When she stays over, he makes her coffee in the morning and, in the evenings, he cooks.

‘Linguine with clams,’ he’ll say when she arrives over for dinner, barefoot in shorts, with a linen shirt thrown over a T-shirt, holding a spoon out for her to taste.

Or ‘Tomato sauce with confit garlic,’ which will taste like some angel made it.

‘How did you learn to cook like this?’ she once asked, after moaning with pleasure as she ate.

‘Cooking is one of the great arts,’ Theo said. ‘Get people around a dinner table talking and you have the perfect mix of family and friends.’

Rose loves this idea, loves the notion of them sharing this sort of life, the life that she and Adriana were denied as kids. She holds the preciousness of this deep in her heart, as if this wondrous new life with Theo is something she can see only from afar.

Most of all, she wants to tell him all about Adriana and their true story, but she keeps putting it off. Soon, she thinks.

If she tells him, he might leave and she can’t bear to think about that.

Spending time with Theo, curled up on his couch watching old movies or just staring into the ocean, cradling a glass of wine, talking about their days, is blissful.

Theo is a homebird. He likes sea swimming in the early morning before going to his office. In the evenings, he and Rose sit with their feet up on the deck rails, solving the problems of the world.

He massages her feet when she’s tired and then leads her to bed so she can sleep.

Sometimes, Theo is so kind and loving that Rose thinks she doesn’t deserve him: she’s too flawed, reacts too quickly.

None of this makes sense, she knows that, but feelings don’t always make sense. Every therapist knows that.

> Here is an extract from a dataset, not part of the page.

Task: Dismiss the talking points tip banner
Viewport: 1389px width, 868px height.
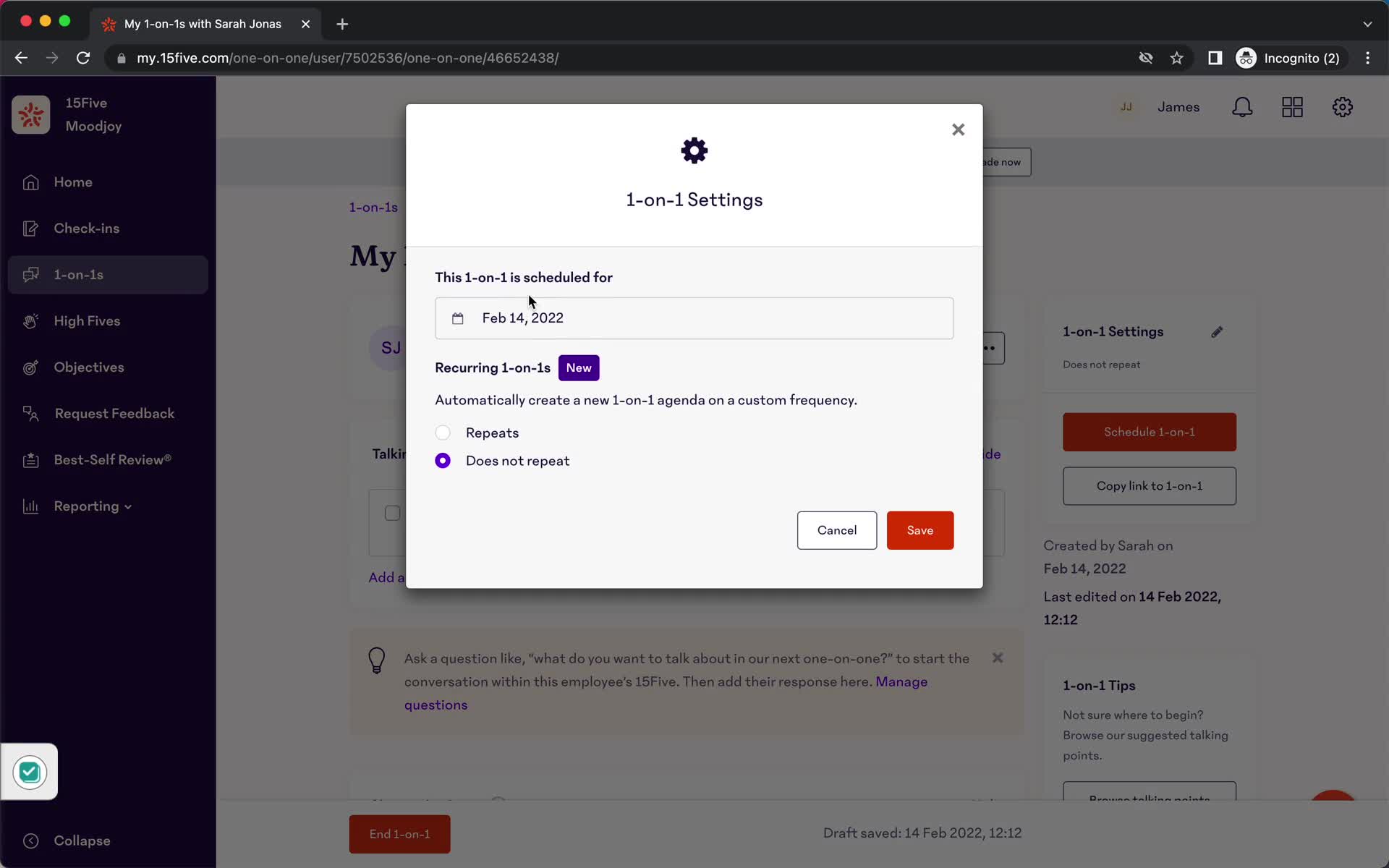Action: (x=998, y=658)
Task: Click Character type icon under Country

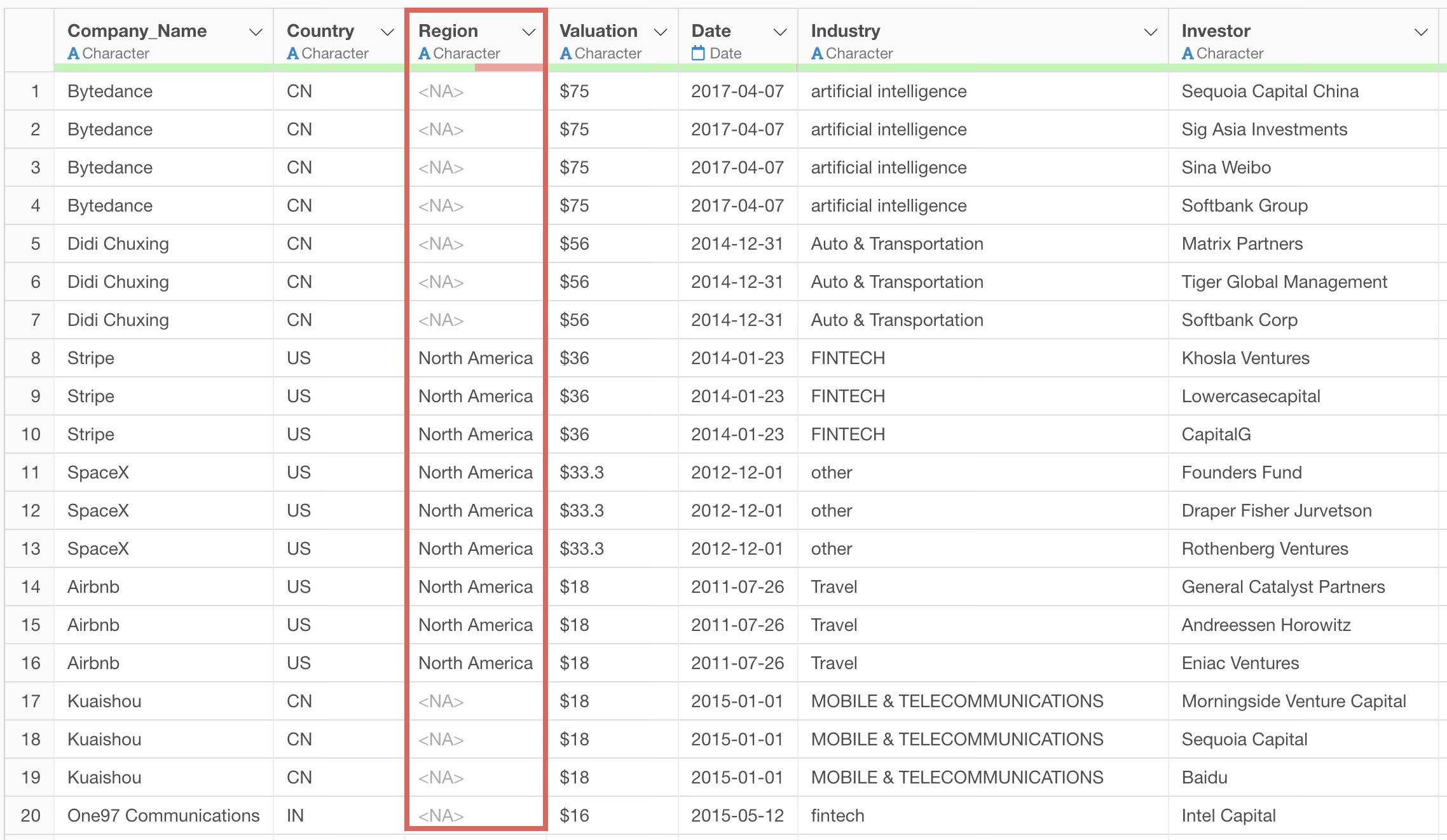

His parents, Susan and Henry, welcome Rose into the house which is just as pretty as Theo has said, with bookcases all over the place and art on the walls.

The house is like a Norman Rockwell illustration of a home: garden flowers on the table, a fluffy cat on the windowsill and a sense of warmth engrained in every inch.

‘We’ve heard so much about you, Rose,’ Susan says warmly when they sit down to dinner, second family animal, a rescue Heinz 57 dancing around excitedly and being told, gently, to sit in his basket by Henry.

‘I’ve heard so much about you too,’ beams Rose.

‘Are there going to be wedding bells, that’s what I want to know,’ says Henry, earning a ‘Dad!’ from Theo and a groan from his wife.

‘Forgive my husband,’ Susan begs. ‘We’re merely happy that you and Theo have found each other. Tell us about yourself …’

And Rose, smiling at lovely Theo whom she adores with all her heart, the man who has no idea what her actual real name is, does what she has to do. She lies.